▸ **Your instructions**
Give every entry again, word for word.
___
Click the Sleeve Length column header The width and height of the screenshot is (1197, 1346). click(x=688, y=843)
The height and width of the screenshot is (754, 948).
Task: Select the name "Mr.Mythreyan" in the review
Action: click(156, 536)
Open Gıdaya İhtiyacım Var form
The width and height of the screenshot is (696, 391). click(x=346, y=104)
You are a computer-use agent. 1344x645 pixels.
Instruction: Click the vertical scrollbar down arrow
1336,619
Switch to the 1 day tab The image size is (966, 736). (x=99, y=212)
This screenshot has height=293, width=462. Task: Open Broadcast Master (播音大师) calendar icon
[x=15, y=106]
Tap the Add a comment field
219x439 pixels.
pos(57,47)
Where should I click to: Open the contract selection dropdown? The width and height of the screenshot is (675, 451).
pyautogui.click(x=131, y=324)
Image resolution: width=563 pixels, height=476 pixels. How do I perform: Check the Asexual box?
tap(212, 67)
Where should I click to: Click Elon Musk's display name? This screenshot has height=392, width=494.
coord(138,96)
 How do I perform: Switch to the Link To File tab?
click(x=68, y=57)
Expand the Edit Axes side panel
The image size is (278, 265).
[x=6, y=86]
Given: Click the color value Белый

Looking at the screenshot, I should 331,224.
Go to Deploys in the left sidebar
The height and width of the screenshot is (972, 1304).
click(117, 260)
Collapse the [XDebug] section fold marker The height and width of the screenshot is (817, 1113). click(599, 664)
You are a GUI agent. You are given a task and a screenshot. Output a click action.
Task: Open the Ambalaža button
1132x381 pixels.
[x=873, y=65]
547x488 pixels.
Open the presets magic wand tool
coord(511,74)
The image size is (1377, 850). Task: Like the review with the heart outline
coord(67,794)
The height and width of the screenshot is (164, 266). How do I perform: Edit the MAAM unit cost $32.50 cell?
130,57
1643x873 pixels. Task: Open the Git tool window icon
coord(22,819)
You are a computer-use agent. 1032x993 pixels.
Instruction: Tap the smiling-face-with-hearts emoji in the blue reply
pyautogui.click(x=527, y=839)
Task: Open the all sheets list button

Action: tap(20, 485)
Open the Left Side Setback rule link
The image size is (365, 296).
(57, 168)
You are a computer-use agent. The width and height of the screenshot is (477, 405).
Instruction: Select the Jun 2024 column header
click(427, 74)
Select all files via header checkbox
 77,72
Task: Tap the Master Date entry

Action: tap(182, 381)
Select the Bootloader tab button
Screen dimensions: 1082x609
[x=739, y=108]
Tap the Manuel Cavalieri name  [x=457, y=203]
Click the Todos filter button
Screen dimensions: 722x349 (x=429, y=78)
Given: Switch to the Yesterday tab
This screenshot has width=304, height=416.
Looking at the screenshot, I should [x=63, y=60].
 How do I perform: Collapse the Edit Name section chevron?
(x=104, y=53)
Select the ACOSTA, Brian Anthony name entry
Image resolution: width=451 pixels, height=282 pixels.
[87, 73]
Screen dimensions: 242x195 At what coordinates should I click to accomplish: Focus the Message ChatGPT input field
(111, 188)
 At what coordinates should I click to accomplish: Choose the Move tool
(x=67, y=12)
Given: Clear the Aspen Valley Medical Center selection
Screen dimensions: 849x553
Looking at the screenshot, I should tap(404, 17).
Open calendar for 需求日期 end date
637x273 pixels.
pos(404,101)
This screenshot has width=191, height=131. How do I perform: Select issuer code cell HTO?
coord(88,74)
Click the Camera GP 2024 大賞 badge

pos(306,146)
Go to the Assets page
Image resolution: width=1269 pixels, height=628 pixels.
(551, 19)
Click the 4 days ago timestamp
___
▸ **Answer area**
Click the Sleeve Length column header The width and height of the screenshot is (1197, 1346). click(x=688, y=843)
The height and width of the screenshot is (754, 948).
Task: Select the name "Mr.Mythreyan" in the review
Action: click(156, 536)
Open Gıdaya İhtiyacım Var form
The width and height of the screenshot is (696, 391). click(x=346, y=104)
You are a computer-use agent. 1344x645 pixels.
Instruction: Click the vertical scrollbar down arrow
1336,619
Switch to the 1 day tab The image size is (966, 736). (x=99, y=212)
This screenshot has height=293, width=462. Task: Open Broadcast Master (播音大师) calendar icon
[x=15, y=106]
Tap the Add a comment field
219x439 pixels.
pos(57,47)
Where should I click to: Open the contract selection dropdown? The width and height of the screenshot is (675, 451).
pyautogui.click(x=131, y=324)
Image resolution: width=563 pixels, height=476 pixels. How do I perform: Check the Asexual box?
tap(212, 67)
Where should I click to: Click Elon Musk's display name? This screenshot has height=392, width=494.
coord(138,96)
 How do I perform: Switch to the Link To File tab?
click(x=68, y=57)
Expand the Edit Axes side panel
The image size is (278, 265).
[x=6, y=86]
Given: Click the color value Белый

Looking at the screenshot, I should 331,224.
Go to Deploys in the left sidebar
The height and width of the screenshot is (972, 1304).
click(117, 260)
Collapse the [XDebug] section fold marker The height and width of the screenshot is (817, 1113). click(599, 664)
You are a GUI agent. You are given a task and a screenshot. Output a click action.
Task: Open the Ambalaža button
1132x381 pixels.
[x=873, y=65]
547x488 pixels.
Open the presets magic wand tool
coord(511,74)
The image size is (1377, 850). Task: Like the review with the heart outline
coord(67,794)
The height and width of the screenshot is (164, 266). How do I perform: Edit the MAAM unit cost $32.50 cell?
130,57
1643x873 pixels. Task: Open the Git tool window icon
coord(22,819)
You are a computer-use agent. 1032x993 pixels.
Instruction: Tap the smiling-face-with-hearts emoji in the blue reply
pyautogui.click(x=527, y=839)
Task: Open the all sheets list button

Action: tap(20, 485)
Open the Left Side Setback rule link
The image size is (365, 296).
(57, 168)
You are a computer-use agent. The width and height of the screenshot is (477, 405).
Instruction: Select the Jun 2024 column header
click(427, 74)
Select all files via header checkbox
 77,72
Task: Tap the Master Date entry

Action: tap(182, 381)
Select the Bootloader tab button
Screen dimensions: 1082x609
[x=739, y=108]
Tap the Manuel Cavalieri name  [x=457, y=203]
Click the Todos filter button
Screen dimensions: 722x349 (x=429, y=78)
Given: Switch to the Yesterday tab
This screenshot has width=304, height=416.
Looking at the screenshot, I should [x=63, y=60].
 How do I perform: Collapse the Edit Name section chevron?
(x=104, y=53)
Select the ACOSTA, Brian Anthony name entry
Image resolution: width=451 pixels, height=282 pixels.
[87, 73]
Screen dimensions: 242x195 At what coordinates should I click to accomplish: Focus the Message ChatGPT input field
(111, 188)
 At what coordinates should I click to accomplish: Choose the Move tool
(x=67, y=12)
Given: Clear the Aspen Valley Medical Center selection
Screen dimensions: 849x553
Looking at the screenshot, I should tap(404, 17).
Open calendar for 需求日期 end date
637x273 pixels.
pos(404,101)
This screenshot has width=191, height=131. How do I perform: Select issuer code cell HTO?
coord(88,74)
Click the Camera GP 2024 大賞 badge

pos(306,146)
Go to the Assets page
Image resolution: width=1269 pixels, height=628 pixels.
(551, 19)
Click the 4 days ago timestamp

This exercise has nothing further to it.